Your task
Convert the records starting with the line that contains "Task: Open the REPORT link for RBA Minutes" and going on through the line that contains "pos(286,224)" into a Markdown table with the columns Row and Line, skipping blank lines. Number the rows in order, and include only those lines.

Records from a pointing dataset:
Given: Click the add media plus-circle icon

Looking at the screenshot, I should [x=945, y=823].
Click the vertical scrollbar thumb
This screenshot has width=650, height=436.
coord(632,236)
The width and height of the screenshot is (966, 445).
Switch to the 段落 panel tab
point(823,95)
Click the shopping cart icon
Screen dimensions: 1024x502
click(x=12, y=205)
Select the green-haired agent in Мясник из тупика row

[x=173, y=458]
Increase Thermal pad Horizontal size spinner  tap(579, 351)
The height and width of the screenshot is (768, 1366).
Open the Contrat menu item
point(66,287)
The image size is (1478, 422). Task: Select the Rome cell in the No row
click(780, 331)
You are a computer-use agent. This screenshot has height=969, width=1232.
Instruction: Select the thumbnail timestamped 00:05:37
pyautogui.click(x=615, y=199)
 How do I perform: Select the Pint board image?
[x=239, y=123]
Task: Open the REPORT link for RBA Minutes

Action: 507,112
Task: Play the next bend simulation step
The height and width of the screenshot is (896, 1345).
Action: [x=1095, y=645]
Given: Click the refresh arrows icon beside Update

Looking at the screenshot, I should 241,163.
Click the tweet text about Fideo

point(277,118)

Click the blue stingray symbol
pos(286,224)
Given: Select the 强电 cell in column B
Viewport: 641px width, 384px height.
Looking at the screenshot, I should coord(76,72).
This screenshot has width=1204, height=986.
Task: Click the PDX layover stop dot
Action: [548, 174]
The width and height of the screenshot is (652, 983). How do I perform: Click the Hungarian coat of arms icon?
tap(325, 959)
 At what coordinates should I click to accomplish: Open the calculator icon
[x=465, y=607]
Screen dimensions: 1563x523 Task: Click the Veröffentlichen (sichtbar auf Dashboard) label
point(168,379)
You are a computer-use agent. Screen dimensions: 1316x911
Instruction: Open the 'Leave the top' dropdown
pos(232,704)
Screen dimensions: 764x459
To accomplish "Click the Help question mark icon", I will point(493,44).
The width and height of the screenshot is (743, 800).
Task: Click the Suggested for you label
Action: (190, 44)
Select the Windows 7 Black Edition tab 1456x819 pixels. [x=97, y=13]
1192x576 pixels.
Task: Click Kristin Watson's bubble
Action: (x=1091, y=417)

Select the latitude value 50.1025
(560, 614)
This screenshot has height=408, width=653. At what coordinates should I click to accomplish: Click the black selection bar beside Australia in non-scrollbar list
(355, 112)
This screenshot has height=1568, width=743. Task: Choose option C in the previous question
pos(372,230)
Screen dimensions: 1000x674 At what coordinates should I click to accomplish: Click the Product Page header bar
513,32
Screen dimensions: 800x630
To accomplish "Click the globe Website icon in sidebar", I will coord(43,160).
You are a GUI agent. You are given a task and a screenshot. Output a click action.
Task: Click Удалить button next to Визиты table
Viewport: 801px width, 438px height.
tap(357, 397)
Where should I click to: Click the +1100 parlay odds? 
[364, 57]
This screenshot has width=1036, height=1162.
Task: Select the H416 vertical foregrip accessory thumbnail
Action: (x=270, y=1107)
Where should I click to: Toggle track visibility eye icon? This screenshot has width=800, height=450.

Worked answer
| Row | Line |
|---|---|
| 1 | Task: Open the REPORT link for RBA Minutes |
| 2 | Action: 507,112 |
| 3 | Task: Play the next bend simulation step |
| 4 | The height and width of the screenshot is (896, 1345). |
| 5 | Action: [x=1095, y=645] |
| 6 | Given: Click the refresh arrows icon beside Update |
| 7 | Looking at the screenshot, I should 241,163. |
| 8 | Click the tweet text about Fideo |
| 9 | point(277,118) |
| 10 | Click the blue stingray symbol |
| 11 | pos(286,224) |